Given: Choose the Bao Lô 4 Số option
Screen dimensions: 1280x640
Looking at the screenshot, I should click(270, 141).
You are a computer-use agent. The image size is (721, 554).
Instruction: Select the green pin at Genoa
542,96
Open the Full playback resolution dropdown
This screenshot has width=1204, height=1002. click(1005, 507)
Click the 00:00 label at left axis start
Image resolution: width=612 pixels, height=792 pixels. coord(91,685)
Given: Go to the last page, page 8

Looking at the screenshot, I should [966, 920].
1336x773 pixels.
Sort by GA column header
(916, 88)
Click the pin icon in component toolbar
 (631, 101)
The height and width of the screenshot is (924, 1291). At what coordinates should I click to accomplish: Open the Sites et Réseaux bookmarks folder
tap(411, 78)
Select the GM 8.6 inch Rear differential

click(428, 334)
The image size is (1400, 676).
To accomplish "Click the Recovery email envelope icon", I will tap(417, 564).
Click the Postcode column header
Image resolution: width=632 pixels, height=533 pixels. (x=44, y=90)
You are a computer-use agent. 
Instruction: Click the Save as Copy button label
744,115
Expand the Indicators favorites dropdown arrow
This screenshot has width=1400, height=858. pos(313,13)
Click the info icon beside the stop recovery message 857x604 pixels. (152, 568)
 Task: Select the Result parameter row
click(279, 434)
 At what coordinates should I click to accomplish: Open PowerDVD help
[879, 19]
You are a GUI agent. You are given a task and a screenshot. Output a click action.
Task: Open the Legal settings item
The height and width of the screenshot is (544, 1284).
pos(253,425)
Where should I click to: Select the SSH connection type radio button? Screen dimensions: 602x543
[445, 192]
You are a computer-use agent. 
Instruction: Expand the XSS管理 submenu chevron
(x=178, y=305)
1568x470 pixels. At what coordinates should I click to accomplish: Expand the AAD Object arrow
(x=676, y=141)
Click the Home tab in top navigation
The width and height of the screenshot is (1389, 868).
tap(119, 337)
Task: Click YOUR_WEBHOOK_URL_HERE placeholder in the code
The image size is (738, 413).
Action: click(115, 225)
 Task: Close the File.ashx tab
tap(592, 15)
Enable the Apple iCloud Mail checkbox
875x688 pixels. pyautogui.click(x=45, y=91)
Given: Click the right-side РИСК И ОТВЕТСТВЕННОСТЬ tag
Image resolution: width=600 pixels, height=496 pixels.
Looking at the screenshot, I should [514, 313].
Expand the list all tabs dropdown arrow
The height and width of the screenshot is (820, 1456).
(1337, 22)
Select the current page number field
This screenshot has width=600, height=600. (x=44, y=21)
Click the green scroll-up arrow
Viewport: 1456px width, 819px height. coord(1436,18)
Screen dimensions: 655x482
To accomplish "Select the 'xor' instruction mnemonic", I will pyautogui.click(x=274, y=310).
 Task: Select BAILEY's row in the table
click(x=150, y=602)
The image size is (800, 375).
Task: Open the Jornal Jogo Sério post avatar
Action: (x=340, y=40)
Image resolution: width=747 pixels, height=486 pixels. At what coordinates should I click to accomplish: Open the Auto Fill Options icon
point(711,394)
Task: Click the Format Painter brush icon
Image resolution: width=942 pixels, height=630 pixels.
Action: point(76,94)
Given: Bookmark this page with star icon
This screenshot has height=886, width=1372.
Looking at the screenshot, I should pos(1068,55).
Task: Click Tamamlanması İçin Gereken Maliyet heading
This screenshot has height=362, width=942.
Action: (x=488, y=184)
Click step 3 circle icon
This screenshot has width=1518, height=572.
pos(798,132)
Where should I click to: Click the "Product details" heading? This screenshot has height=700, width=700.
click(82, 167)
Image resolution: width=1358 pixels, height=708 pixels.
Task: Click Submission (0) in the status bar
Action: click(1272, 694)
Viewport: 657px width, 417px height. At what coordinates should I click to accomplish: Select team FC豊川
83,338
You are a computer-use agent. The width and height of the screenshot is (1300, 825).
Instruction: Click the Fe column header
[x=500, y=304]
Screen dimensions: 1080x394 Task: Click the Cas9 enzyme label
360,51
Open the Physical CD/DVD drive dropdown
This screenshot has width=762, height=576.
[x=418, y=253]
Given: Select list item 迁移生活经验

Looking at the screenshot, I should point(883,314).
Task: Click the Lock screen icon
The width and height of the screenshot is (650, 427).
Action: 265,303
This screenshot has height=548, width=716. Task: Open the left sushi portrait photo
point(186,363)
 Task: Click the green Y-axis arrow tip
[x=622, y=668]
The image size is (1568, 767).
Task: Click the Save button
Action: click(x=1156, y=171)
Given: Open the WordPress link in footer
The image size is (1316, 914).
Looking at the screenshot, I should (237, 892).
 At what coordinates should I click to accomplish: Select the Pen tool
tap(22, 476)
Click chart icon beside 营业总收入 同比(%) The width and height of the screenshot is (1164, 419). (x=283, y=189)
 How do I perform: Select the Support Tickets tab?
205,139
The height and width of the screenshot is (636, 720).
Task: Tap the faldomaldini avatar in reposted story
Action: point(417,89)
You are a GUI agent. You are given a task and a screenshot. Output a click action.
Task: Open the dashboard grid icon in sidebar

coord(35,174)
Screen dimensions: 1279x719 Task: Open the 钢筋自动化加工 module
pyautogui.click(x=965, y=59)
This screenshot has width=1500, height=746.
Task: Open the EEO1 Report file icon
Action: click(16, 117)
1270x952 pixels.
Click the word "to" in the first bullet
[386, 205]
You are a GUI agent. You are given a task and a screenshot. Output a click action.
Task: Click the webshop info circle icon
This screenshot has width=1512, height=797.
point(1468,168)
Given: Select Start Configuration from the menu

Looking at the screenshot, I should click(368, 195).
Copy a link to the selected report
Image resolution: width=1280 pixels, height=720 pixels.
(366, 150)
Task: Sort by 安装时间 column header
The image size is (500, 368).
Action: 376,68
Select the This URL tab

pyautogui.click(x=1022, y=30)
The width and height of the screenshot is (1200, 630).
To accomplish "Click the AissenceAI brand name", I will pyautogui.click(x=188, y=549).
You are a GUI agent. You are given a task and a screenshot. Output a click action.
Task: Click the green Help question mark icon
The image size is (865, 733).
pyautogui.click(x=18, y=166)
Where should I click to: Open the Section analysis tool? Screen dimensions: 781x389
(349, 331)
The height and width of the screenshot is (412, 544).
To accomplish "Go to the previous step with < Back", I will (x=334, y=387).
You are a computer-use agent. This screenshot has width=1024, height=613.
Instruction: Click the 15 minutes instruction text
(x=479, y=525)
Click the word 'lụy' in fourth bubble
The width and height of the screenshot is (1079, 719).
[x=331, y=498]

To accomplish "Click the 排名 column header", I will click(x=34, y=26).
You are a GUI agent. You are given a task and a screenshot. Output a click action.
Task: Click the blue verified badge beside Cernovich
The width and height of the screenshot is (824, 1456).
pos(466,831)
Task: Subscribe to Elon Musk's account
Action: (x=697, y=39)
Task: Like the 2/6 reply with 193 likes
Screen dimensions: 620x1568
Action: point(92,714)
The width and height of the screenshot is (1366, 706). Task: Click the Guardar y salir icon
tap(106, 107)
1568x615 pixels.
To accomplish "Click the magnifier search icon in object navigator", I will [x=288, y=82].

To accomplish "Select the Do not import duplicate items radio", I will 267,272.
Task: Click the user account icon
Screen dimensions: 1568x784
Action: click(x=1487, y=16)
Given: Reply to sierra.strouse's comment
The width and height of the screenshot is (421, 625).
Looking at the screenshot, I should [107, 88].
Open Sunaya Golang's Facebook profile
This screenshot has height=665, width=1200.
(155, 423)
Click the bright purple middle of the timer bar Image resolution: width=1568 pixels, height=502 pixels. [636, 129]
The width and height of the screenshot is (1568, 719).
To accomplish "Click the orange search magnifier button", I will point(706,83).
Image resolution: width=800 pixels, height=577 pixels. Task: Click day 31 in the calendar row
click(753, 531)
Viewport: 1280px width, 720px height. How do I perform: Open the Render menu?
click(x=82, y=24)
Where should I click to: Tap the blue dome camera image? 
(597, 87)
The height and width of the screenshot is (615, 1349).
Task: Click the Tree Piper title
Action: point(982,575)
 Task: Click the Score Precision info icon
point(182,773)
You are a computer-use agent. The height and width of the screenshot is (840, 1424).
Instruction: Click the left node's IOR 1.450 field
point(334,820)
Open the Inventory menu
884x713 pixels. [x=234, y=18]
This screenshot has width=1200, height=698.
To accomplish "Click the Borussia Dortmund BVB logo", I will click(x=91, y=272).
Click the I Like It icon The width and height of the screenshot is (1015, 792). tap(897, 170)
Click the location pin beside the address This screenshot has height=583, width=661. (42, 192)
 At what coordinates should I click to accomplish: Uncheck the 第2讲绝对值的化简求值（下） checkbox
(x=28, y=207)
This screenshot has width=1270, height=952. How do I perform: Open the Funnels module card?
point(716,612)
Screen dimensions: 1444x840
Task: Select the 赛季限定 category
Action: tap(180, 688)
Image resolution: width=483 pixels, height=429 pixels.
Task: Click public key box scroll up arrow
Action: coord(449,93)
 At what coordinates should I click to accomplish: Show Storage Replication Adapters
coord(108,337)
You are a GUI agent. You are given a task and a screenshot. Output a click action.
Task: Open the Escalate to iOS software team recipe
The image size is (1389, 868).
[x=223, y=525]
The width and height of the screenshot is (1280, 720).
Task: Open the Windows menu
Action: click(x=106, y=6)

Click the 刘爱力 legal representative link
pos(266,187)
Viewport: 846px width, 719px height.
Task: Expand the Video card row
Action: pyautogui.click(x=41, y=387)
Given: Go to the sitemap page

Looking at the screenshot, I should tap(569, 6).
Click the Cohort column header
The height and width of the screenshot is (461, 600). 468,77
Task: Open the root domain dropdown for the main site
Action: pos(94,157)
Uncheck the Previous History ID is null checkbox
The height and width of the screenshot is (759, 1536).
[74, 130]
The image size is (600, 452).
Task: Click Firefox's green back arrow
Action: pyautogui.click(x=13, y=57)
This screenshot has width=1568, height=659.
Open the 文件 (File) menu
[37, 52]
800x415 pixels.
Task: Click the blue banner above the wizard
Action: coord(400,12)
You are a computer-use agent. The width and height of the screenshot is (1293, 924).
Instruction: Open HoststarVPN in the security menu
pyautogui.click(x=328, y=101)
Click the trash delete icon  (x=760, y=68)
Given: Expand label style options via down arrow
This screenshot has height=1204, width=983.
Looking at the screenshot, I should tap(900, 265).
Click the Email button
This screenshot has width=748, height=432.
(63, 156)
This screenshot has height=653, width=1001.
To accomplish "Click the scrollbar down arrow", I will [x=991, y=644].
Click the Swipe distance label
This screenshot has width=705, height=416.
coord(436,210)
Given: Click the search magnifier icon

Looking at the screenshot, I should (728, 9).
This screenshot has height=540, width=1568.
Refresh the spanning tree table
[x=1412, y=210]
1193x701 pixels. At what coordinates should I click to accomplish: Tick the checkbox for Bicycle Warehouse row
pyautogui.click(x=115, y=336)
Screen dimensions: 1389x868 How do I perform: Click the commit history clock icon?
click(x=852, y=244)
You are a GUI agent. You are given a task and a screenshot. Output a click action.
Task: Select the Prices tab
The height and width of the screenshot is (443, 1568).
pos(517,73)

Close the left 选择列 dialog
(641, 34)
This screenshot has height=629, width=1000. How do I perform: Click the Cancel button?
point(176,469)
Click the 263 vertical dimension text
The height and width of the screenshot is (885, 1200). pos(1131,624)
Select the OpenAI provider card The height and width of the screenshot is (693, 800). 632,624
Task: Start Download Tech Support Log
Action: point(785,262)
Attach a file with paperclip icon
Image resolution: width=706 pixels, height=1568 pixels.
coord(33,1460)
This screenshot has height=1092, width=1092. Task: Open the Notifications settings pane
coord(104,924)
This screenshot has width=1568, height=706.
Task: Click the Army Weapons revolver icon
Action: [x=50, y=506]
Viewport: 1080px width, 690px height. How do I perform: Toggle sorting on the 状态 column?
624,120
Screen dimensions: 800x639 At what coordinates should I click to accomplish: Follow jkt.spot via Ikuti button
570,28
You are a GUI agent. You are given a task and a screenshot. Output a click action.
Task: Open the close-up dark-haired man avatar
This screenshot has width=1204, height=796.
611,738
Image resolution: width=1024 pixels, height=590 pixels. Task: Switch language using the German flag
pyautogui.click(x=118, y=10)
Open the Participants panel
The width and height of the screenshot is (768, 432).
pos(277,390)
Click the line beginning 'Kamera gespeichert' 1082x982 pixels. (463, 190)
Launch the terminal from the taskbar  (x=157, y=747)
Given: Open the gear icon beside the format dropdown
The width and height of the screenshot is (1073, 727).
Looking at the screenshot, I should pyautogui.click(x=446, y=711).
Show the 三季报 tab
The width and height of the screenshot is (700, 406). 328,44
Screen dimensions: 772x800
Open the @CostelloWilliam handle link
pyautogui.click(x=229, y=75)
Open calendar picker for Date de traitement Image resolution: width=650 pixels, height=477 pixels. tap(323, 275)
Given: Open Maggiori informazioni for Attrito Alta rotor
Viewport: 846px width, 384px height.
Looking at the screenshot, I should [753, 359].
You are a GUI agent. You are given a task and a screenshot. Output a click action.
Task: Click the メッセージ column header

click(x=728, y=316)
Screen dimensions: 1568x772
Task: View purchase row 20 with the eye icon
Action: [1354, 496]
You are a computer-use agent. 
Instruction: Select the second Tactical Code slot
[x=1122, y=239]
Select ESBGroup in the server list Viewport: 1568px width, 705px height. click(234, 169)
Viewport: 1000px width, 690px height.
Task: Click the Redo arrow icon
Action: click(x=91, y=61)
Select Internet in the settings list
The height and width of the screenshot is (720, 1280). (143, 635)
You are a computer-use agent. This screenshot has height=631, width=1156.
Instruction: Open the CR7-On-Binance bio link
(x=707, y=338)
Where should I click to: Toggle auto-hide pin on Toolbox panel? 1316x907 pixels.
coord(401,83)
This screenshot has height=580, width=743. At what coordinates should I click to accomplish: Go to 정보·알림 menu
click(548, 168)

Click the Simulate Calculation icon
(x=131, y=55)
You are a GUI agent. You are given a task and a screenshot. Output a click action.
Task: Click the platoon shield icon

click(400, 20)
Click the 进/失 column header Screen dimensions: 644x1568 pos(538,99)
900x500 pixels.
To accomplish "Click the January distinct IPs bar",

▶ [TASK TO COMPLETE]
An exact repeat of the lines from the one containing "Click the 进/失" through the final line of the entries is the whole answer.

▶ [ANSWER TO THE EXERCISE]
Click the 进/失 column header Screen dimensions: 644x1568 pos(538,99)
900x500 pixels.
To accomplish "Click the January distinct IPs bar",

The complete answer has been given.